PARKING problems in Accrington could soar after it was revealed there are now NO traffic wardens on the streets.

PARKING problems in Accrington could soar after it was revealed there are now NO traffic wardens on the streets.

The situation is the result of plans to transfer responsibility for enforcing parking restrictions from the police to local councils. In preparation, Lancashire Constabulary has started to re-deploy its traffic wardens to other duties, including appointing them as police community support officers.

Inspector Phil Cottam, of Accrington Police, confirmed this week that the town's two traffic wardens had been moved to other posts as part of the county-wide shake-up. But he warned his officers - particularly the town centre team - would continue to deal with traffic and parking offences.

He said: "The two traffic wardens that we had have now both been moved to other duties, but we are still dealing with traffic problems by deploying police officers instead. In addition, our town centre team is available to deal with any traffic offences that may occur within that area."

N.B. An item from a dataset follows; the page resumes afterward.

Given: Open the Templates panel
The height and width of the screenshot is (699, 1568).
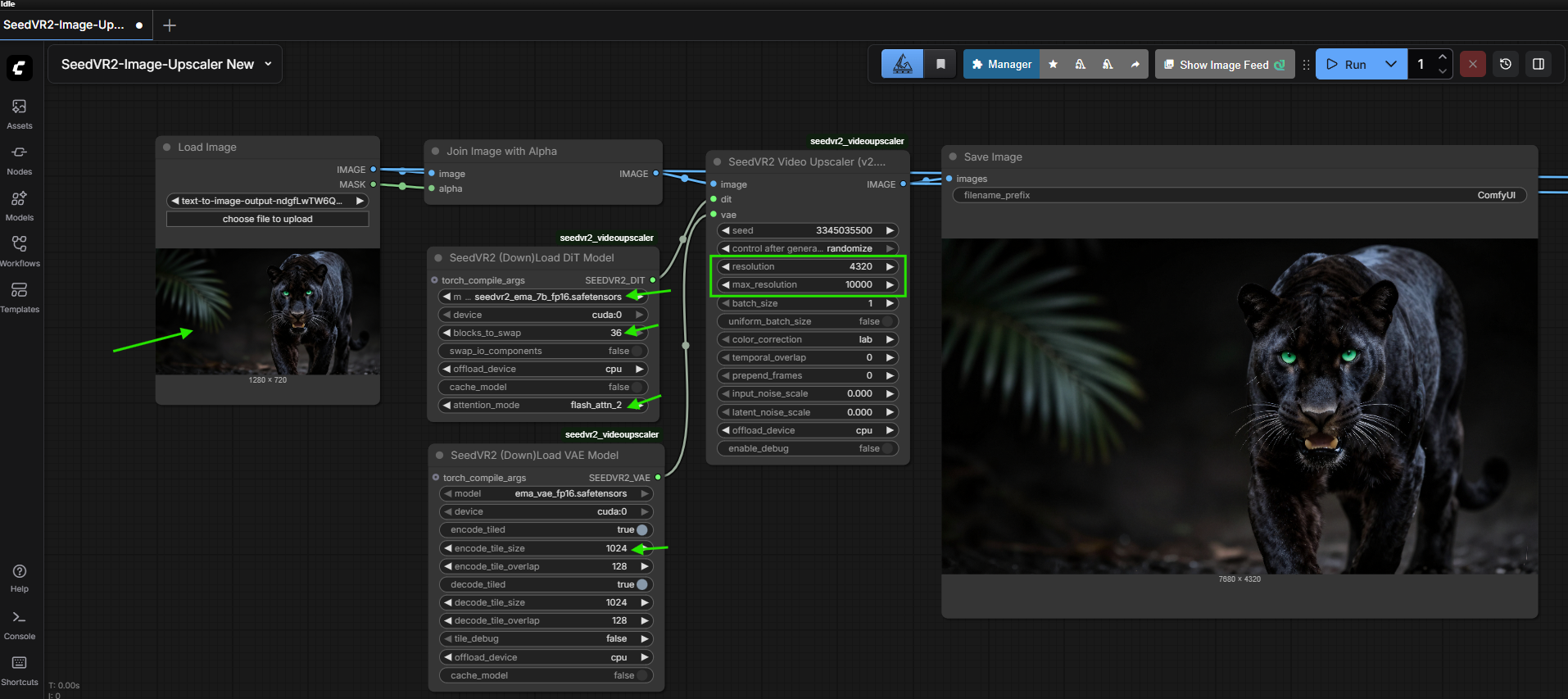Looking at the screenshot, I should 20,297.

Under the new system, Lancashire County Council and Hyndburn Council will work in partnership to employ "parking attendants" with similar responsibilities to traffic wardens. They currently employ a small number of these attendants to issue tickets at council-run car parks, but the new scheme will enable them to also deal with offences such as illegal parking on public highways.

A spokeswoman for Lancashire County Council said it was working to introduce the scheme, which has been successfully launched in other towns and cities, in 2004.

She added: "We have been looking into this for a number of months, but it does take quite a long time to go through the process. The system does have a lot of advantages. One of the main points is that it frees up police time to concentrate on other, more important issues. The other advantage is that the local authorities can put more resources into enforcing the systems.

"This will help improve overall traffic flow and access, reduce damage to the environment and improve safety for other road-users. It may sound like a major changeover but the only people who are really likely to notice a difference are those who park illegally."